The numbers hung in the air. Fifteen hundred. Heavy as lead.
“Additionally, they are well supplied and possess a healthy treasury,” he added. “Unlike the crown’s finances, which cannot sustain a prolonged war.”
A heavy quiet followed. At length, one of the old hands spoke up, a veteran sergeant of the Royal Guard whose beard was more grey than black.
“Then perhaps we rely on our fortifications, my lord,” he said. “Adopt a defensive posture.” It was a sensible suggestion, the instinctive answer of any Theodoran officer. Their whole doctrine had always been to dig in, to hold the passes and let the enemy bleed on their walls. Especially when outnumbered and outgunned.
“That is out of the question,” the Doux said flatly.
The men stirred, taken aback by the sharp rejection.
“We have to force a decisive engagement,” he said, and the words set a new, sharper edge on the fear already in the room.
“But with the forces arrayed against us…” the sergeant began, then let the words trail off. There was no need to finish the thought.
“The Genoese Republic has publicly condemned our privateer initiative,” the Doux said, picking up where the man had left off. “They threaten to invade our sovereign territory if we do not pay them a sum of two thousand hyperpera.”
The number landed like a stone dropped into a still pond. A few men who had not yet heard the figure sucked in sharp breaths. Others simply stared at the map, faces tightening.
“Make no mistake, gentlemen,” the Doux went on, sweeping the room with his gaze, “we are fighting for our very survival. We cannot play on the defensive or we will find our enemies multiplying.”

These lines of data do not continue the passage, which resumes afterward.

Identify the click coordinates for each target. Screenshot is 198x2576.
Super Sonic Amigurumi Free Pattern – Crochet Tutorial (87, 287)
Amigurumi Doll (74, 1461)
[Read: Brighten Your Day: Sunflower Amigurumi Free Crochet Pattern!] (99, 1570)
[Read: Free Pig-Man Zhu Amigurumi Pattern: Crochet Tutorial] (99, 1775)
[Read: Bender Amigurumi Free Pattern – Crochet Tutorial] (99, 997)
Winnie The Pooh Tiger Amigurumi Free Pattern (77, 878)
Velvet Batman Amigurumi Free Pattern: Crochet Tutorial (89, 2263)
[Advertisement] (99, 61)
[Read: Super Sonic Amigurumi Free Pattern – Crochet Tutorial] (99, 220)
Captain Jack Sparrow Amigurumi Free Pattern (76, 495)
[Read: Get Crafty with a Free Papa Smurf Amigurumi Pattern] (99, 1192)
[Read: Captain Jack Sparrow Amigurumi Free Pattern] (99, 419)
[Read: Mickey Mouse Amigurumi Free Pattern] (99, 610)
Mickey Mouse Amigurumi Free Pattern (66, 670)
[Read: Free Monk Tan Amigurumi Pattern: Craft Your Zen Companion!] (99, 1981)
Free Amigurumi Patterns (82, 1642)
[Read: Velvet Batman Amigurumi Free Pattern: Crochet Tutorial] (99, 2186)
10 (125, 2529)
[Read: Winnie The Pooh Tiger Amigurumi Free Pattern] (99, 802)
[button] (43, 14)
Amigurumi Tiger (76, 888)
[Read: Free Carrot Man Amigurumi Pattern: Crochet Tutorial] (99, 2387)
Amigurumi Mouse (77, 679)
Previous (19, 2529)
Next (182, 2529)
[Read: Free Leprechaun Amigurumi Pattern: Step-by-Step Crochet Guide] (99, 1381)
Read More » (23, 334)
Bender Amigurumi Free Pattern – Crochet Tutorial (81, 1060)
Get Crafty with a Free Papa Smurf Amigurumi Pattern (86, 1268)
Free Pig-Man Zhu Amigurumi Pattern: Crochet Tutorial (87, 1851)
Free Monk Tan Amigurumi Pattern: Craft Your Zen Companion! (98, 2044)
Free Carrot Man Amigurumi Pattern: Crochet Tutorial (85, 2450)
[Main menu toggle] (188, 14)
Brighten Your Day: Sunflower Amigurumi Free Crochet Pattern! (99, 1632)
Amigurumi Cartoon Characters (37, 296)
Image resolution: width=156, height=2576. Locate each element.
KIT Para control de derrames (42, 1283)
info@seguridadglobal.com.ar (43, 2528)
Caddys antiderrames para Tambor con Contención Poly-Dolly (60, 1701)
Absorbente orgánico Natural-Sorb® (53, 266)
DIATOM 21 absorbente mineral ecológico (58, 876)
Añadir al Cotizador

That snuffed out any lingering hope of retreating behind walls.
“How many men do we have in total?” the sergeant asked, sounding already defeated.
“Assuming we leave only a bare minimum garrison in both Mangup and Kalamita,” the Doux replied, “the Principality can muster one thousand men of its own. Three-quarters of that number would be peasant levies.”
The reality settled over the room like a heavy cloak. One thousand against fifteen hundred, many of those hardened mercenaries, with the enemy coffers swollen and theirs nearly empty.
“It is daunting,” the Doux conceded, “but we have one thing working in our favour. A singular piece of information that can change everything.”
That brought heads up. Even Silvanus, who had thought himself apprised of most matters, felt his attention sharpen. He had heard nothing of any such advantage.
“Captain Theodorus,” the Doux said, easing back into his seat and yielding the floor.
All eyes turned to the young officer, who remained seated near the end of the table, injuries making any attempt to stand an ordeal.
“As many of you know,” Theodorus began, voice steady despite the strain, “I was sent as military aide to Lord Adanis Nomikos. During that time, I began to suspect something was amiss, that the Lord was… dissatisfied with the Crown.”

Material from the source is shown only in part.